J.S Baker, for respondent.
This is an appeal from a judgment of the circuit court for Union county annulling and setting aside, on writ of review, the proceedings of the county court of such county in the matter of the location of a road of public easement over and across the land of plaintiff. It is urged by counsel, in support of the rulings of the court below, that the act of the legislature under which the road was located is unconstitutional for want of a provision for sufficient notice to a nonconsenting landowner, and because the use for which the property is to be taken is not public but private. These objections were both held unsound in the case of Towns v. Klamath Co. (decided since this case was argued and submitted) 53 P. 604, and hence may be passed without further notice.

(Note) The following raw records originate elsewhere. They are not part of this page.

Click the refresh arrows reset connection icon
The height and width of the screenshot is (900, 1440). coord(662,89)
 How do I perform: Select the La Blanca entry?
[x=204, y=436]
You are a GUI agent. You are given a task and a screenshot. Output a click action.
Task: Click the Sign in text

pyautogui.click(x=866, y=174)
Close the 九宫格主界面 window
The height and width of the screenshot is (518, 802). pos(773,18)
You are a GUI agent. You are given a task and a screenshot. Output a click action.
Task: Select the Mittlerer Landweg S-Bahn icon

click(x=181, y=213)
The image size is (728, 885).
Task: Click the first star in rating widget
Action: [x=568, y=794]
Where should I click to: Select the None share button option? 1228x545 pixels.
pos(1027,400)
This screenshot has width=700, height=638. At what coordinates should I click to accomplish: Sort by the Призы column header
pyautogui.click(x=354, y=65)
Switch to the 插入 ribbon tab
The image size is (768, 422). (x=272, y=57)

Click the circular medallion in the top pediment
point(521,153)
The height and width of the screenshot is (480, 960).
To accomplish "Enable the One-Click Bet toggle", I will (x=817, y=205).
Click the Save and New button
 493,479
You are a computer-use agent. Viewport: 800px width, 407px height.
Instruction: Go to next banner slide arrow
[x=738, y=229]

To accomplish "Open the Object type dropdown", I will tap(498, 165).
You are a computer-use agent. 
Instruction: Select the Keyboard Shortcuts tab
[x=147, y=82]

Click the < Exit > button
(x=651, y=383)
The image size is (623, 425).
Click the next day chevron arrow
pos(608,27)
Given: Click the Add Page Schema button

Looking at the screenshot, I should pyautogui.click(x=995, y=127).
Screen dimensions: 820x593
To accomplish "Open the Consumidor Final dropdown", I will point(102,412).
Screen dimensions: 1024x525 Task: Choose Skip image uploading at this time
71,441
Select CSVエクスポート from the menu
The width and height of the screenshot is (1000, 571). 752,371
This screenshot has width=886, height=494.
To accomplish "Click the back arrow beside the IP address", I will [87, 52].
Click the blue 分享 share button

It is also claimed that the petition for the location of the road is insufficient to give the county court jurisdiction of the subject-matter, because it does not state in detail the facts showing that it is necessary that the public and the petitioner shall have ingress to, and egress from, the residence of such petitioner. The petition sets out at length the situation and location of petitioner's residence in reference to its proximity and accessibility to any established public highway; the impossibility of obtaining the location of a public road under the general road laws for want of a sufficient number of resident petitioners; that at the time of his settlement upon his homestead there was along the route of the proposed road an old and well-established highway over and across the adjacent public lands which for more than 15 years had been continuously used by the public, but that the plaintiff had, subsequent to his settlement and prior to the filing of the petition, become the owner of the land over which such road passed, and has inclosed the same, and now refuses to permit the petitioner or the public to travel over such road, or over and across such lands, and that his "residence cannot be reached by or for travel by any convenient or...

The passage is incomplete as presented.